• **Exercise prompt**
Would you please copy each line of the data in which the string "agent" occurs?

• **Entries shown**
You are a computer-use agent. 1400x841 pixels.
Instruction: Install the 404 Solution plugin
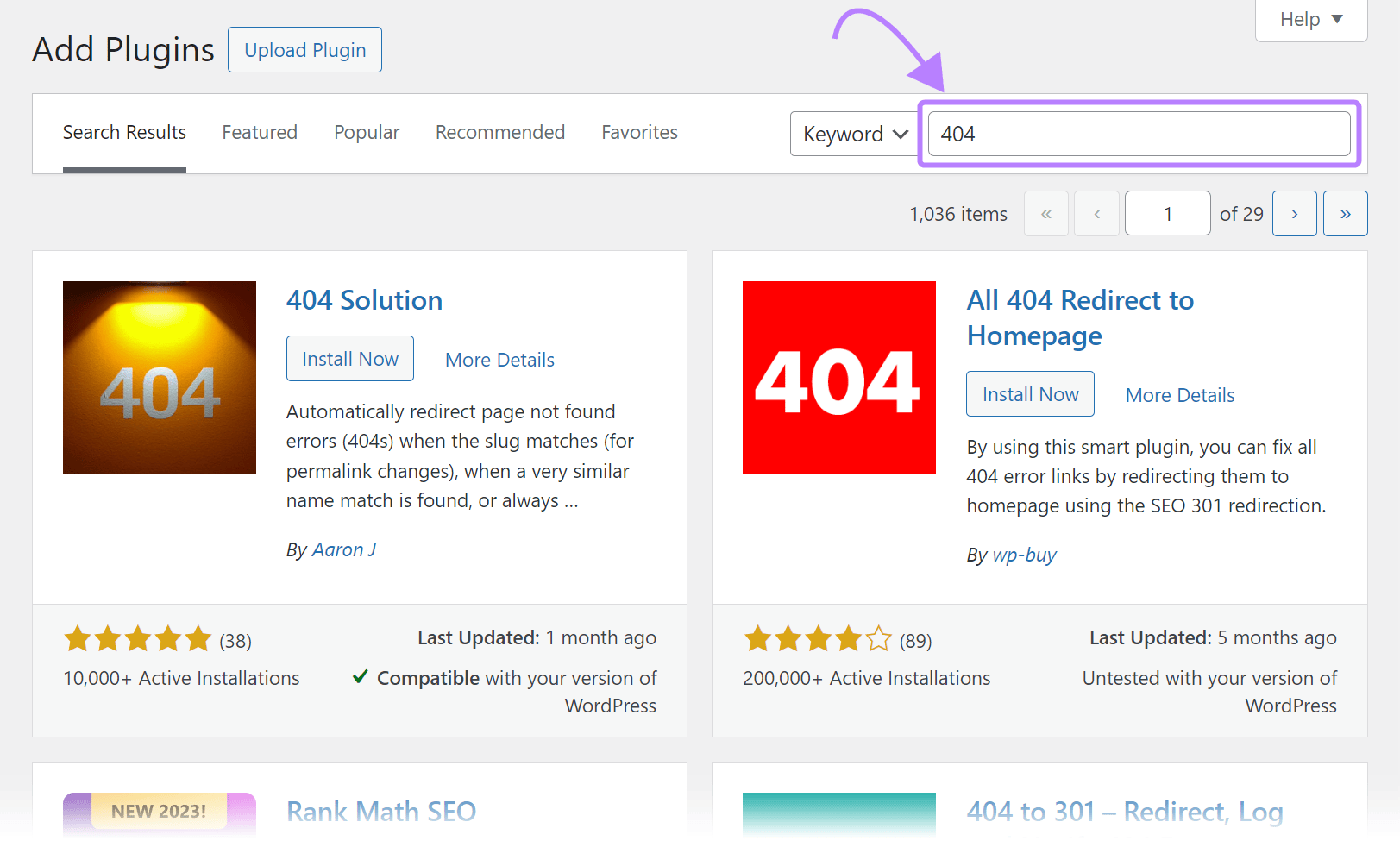349,358
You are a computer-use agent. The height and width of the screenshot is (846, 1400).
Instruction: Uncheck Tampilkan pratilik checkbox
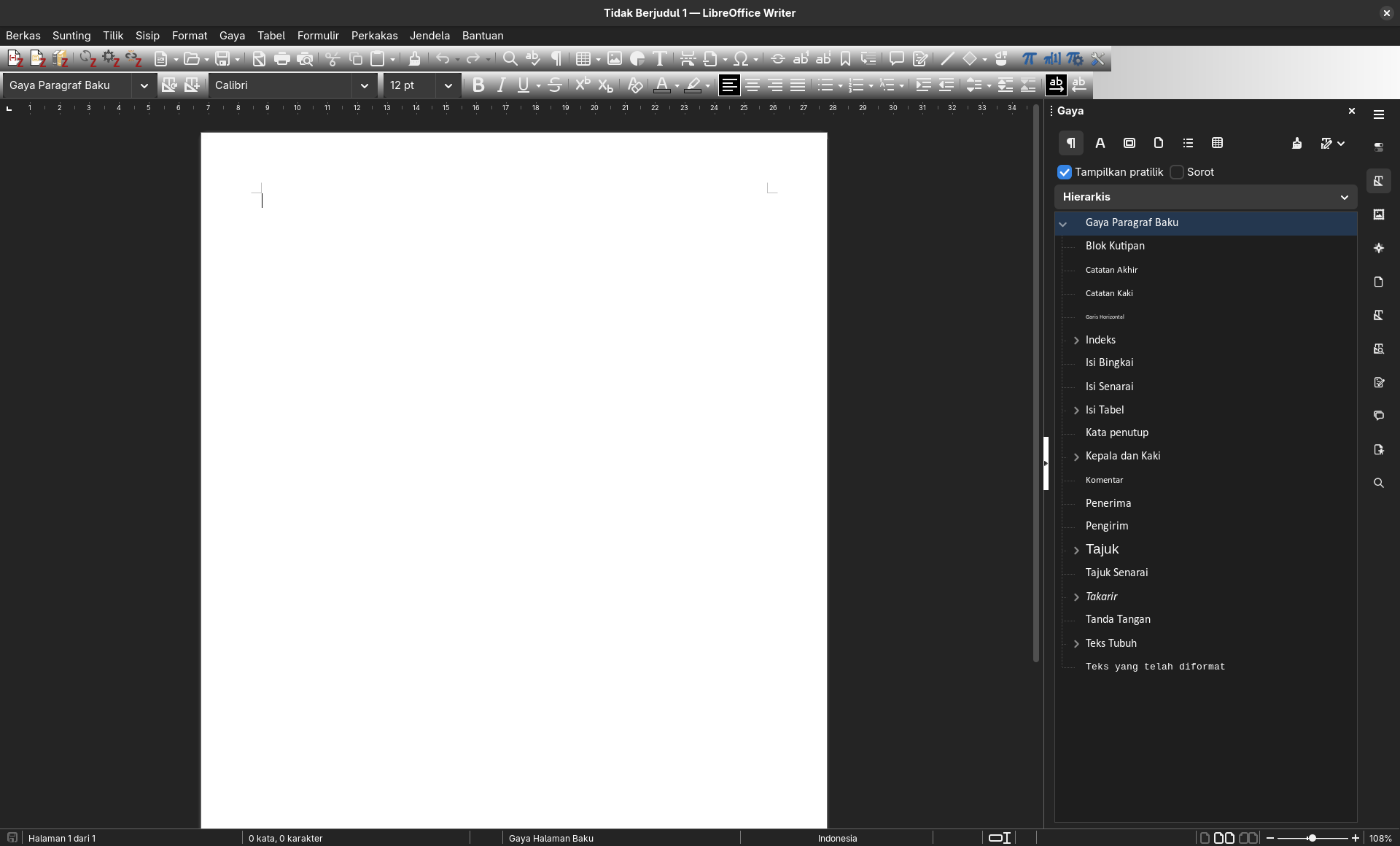click(1065, 172)
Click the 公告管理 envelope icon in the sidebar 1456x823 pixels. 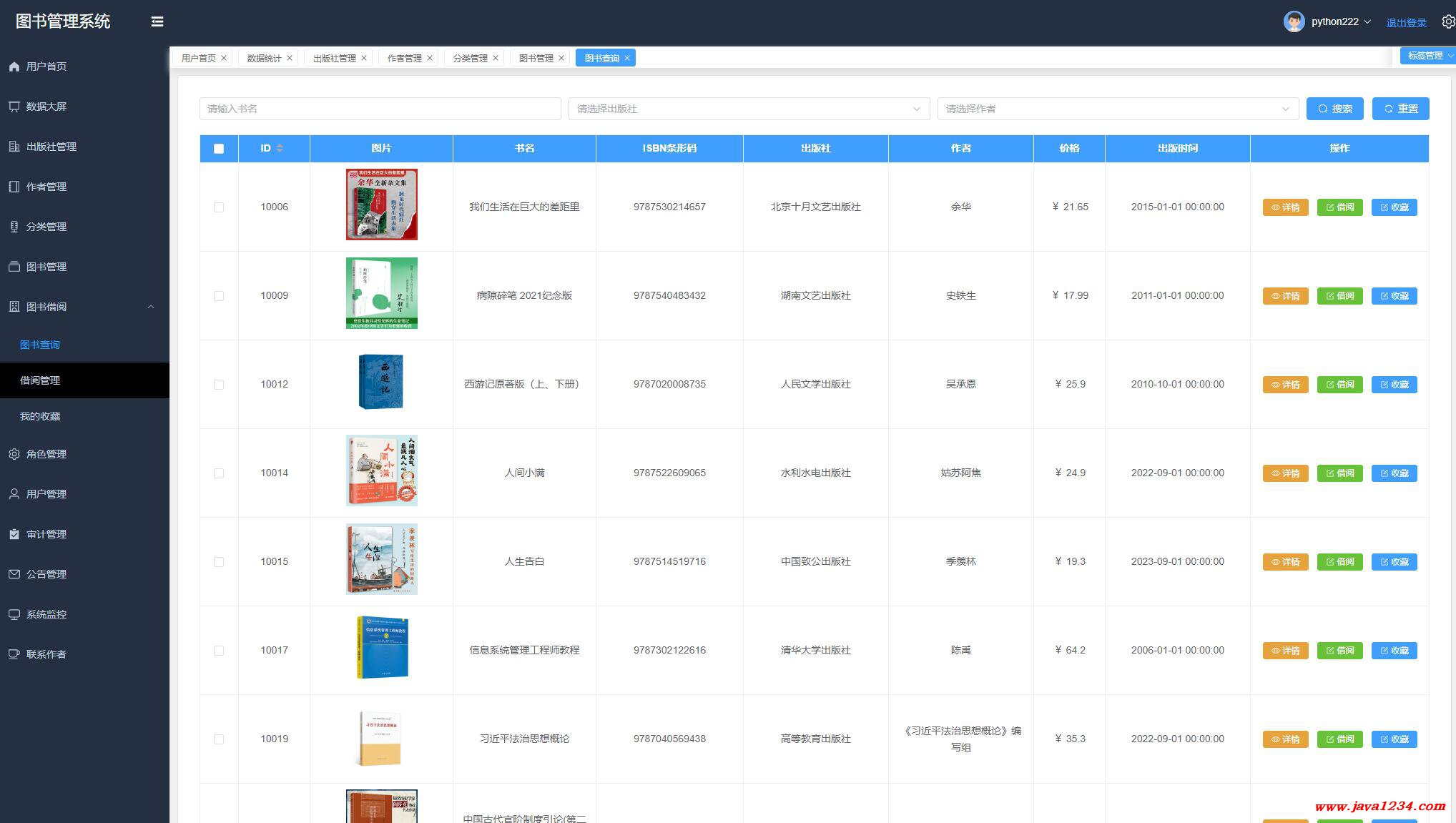point(14,574)
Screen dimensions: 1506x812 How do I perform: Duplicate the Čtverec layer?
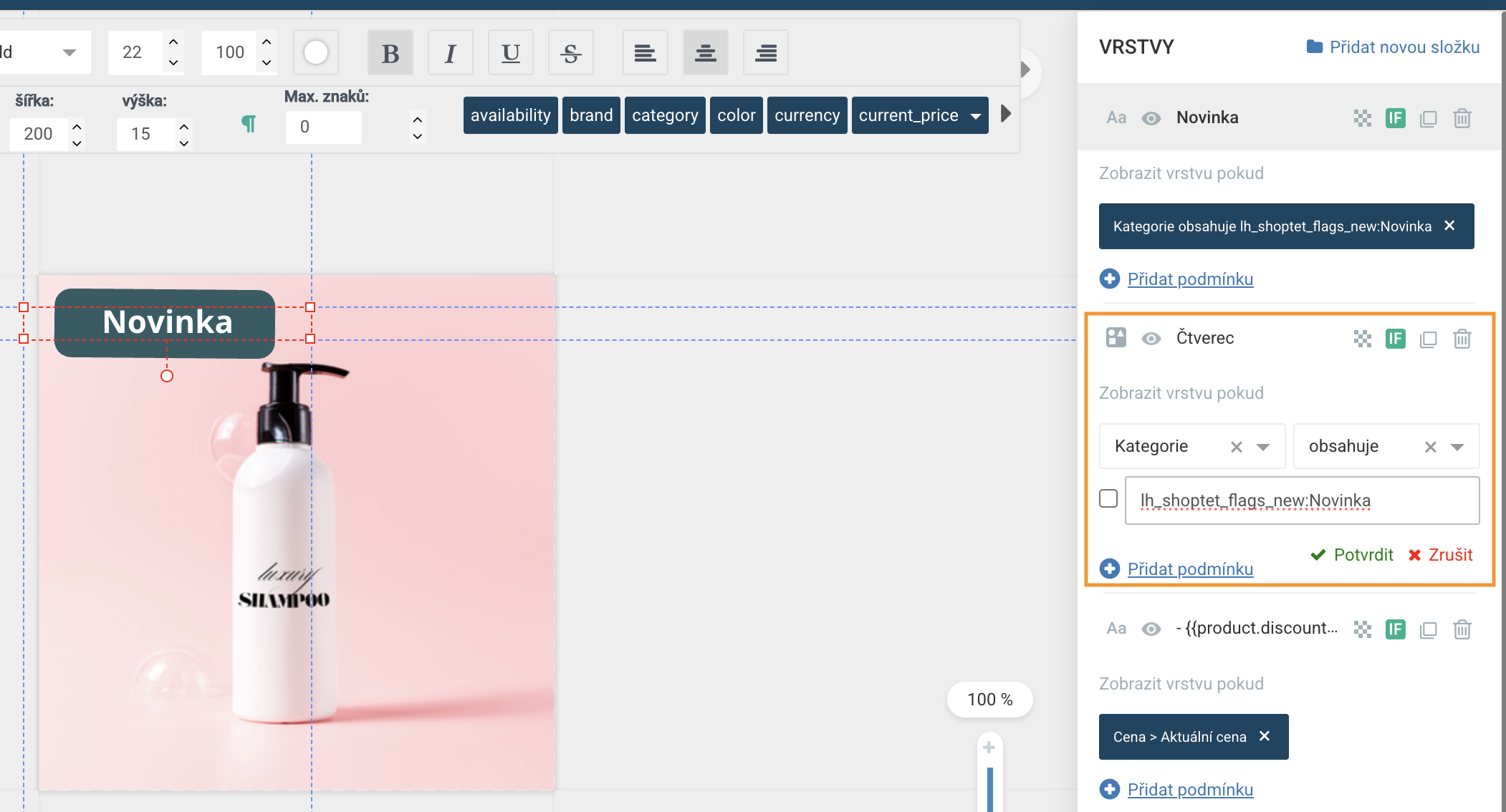click(1428, 339)
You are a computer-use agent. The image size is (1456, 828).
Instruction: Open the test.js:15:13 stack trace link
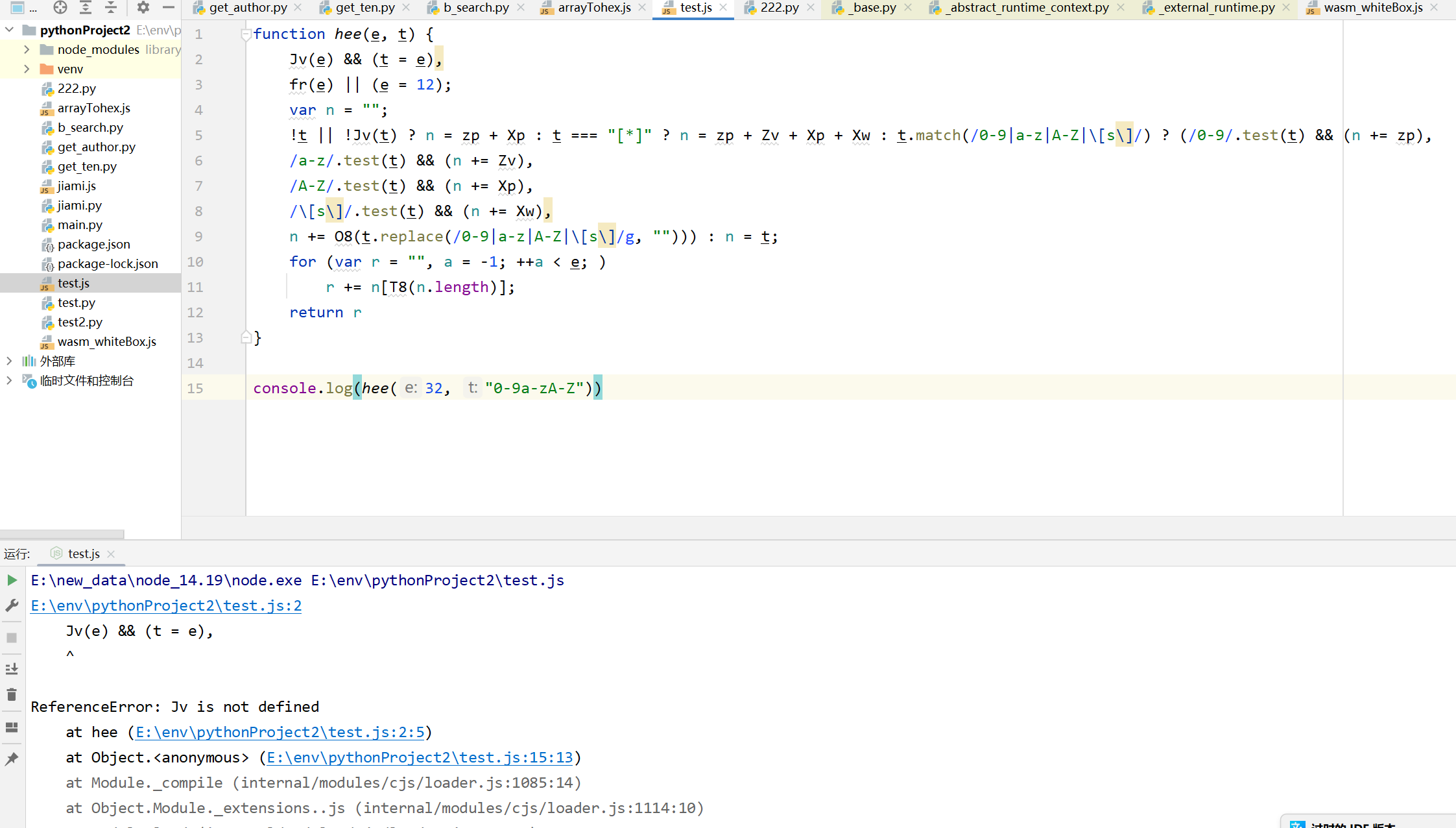(420, 757)
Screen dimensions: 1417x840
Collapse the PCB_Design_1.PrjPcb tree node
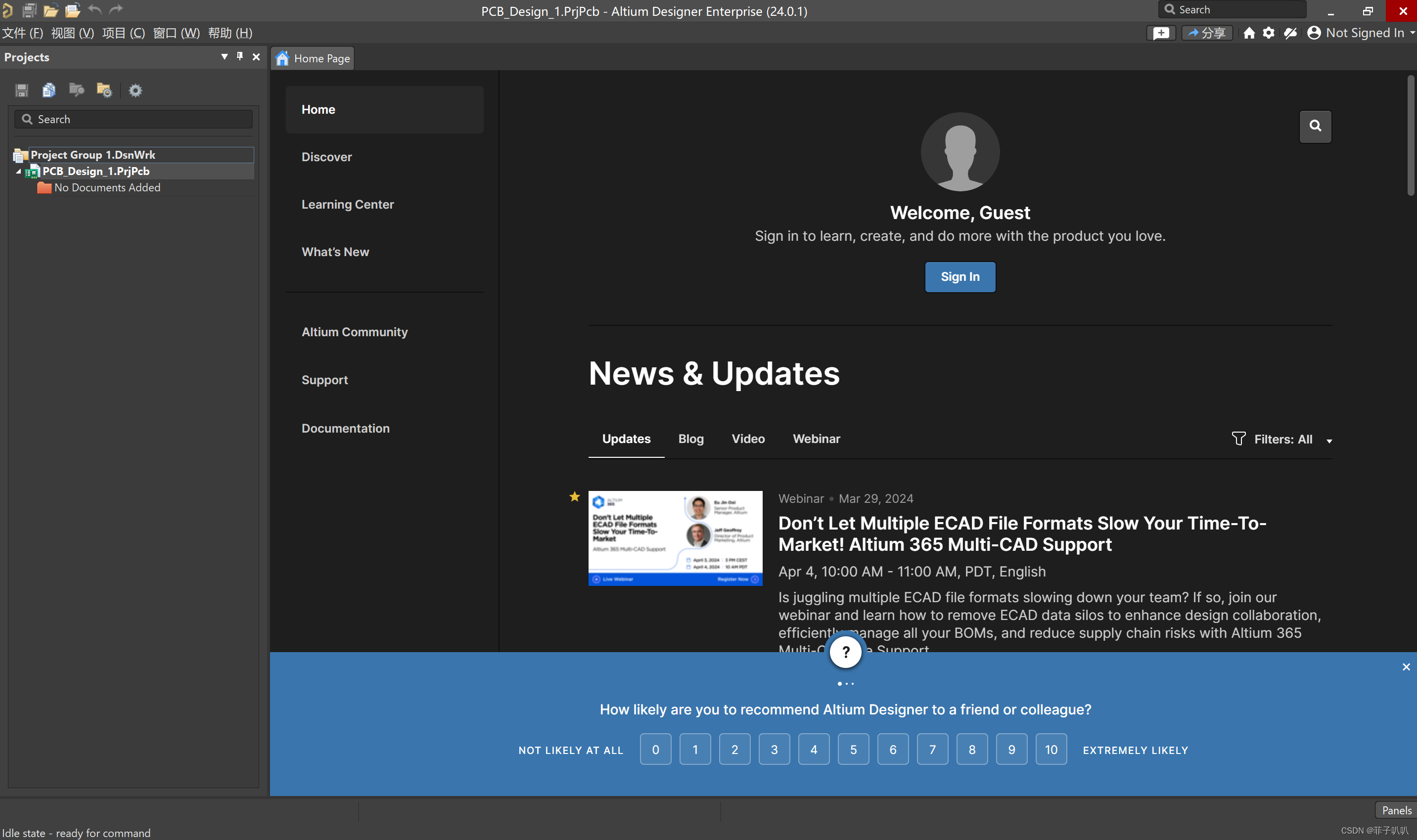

• **Solution to the exercise**
You are a computer-use agent. 1400x841 pixels.
You are a computer-use agent. The height and width of the screenshot is (846, 1400).
You are a computer-use agent. The image size is (1456, 828).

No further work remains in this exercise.